STUDY MATERIAL:
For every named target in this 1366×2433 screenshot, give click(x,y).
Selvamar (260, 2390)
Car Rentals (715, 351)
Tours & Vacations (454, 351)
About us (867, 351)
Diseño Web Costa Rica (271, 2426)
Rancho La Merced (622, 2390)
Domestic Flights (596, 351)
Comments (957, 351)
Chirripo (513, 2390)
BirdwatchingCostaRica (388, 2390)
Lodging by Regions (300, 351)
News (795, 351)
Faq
--
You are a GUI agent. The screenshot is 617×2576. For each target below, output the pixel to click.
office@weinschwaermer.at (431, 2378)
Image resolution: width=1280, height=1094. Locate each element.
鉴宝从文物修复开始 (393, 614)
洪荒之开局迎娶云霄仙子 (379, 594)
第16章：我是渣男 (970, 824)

WHAT IS NEEDED:
Copy out each line of the data above, exactly, if it lies between the line holding "Image resolution: width=1280, height=1094." and the line holding "第16章：我是渣男 (970, 824)", inclusive; copy no other line.

FINISHED TASK:
Image resolution: width=1280, height=1094. Locate each element.
鉴宝从文物修复开始 (393, 614)
洪荒之开局迎娶云霄仙子 (379, 594)
第16章：我是渣男 (970, 824)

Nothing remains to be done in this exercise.